The court heard in The Lord Chancellor v Charles Ete & Co and others  EWHC 275 (QB), that the Lord Chancellor – now that the Legal Aid Agency is part of the Ministry of Justice – claimed recovery of POAs against both the firm and partners Charles Ete and Ratookumar Patel.
Holgate J said the claim related entirely to family legal aid work. “From 2009 the LSC became increasingly concerned as to the large number of certificated civil cases in which the firm had not submitted final bills so that a reconciliation could be carried out between the POAs and a final assessment.
“Bills for a substantial number of cases had been promised by the firm on a number of occasions and still not produced.”
The court heard that following two reports containing some “serious criticisms” of the firm’s billing practices, the law firm’s family legal aid contract was terminated in 2012. Later in the year the firm’s crime contract was also brought to an end by the then Legal Services Commission.
The Lord Chancellor sought repayment of over £795,000 plus interest in relation to the family POAs. Charles Ete & Co argued that it was owed over £455,000 by the Lord Chancellor, and the civil and criminal contracts had been wrongfully terminated.
“I find that Mr Ete’s explanations for the delays in billing, whether in correspondence or in evidence, lack any credibility,” Holgate J said.
“He sought to lay the blame for billing at the door of other parties, whether the LSC, or costs draftsmen, or lawyers who had removed files, so as to claim that the firm had not been unwilling to submit final bills on concluded cases.”

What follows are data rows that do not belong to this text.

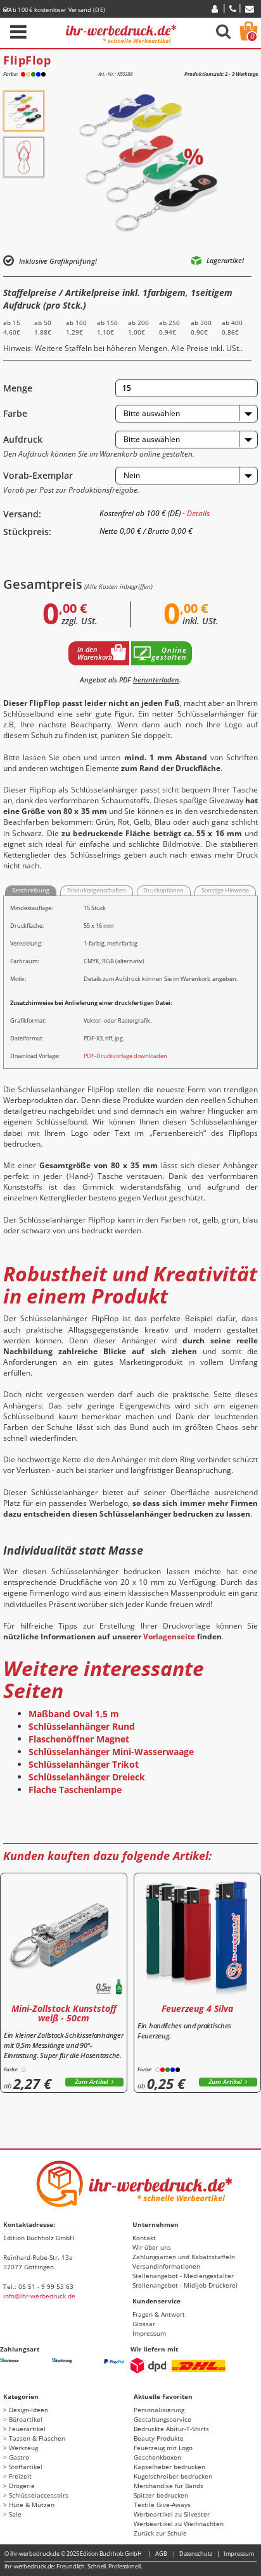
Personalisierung (159, 2409)
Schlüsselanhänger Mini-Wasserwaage (111, 1752)
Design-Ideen (28, 2409)
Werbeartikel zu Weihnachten (179, 2523)
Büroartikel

Holgate J rejected the repeated claims that the firm had been “unable to have final bills prepared because of financial constraints” and rejected arguments that a costs draftsman was to blame for the delays.
“The wholly unreliable explanations put forward by Mr Ete lead me to the conclusion that the defendants were plainly unwilling to submit final bills when cases were concluded and those bills ought to have been submitted.”
Dismissing the law firm’s counterclaims for wrongful termination of legal aid contracts, Holgate J ordered judgment for the Lord Chancellor in the sum of £795,184.
However, the judge said that in October 2015 the Lord Chancellor made a part 36 offer for payment by the claimant to the defendants of £700,000 plus interest.
As a result he awarded the Lord Chancellor a further sum of over £133,000 for interest, including at a higher rate after the part 36 offer was made, nearly £65,000 for beating the part 36 offer and additional interest of almost £15,000, making a grand total of over £993,000.
Mr Justice Holgate refused permission to appeal.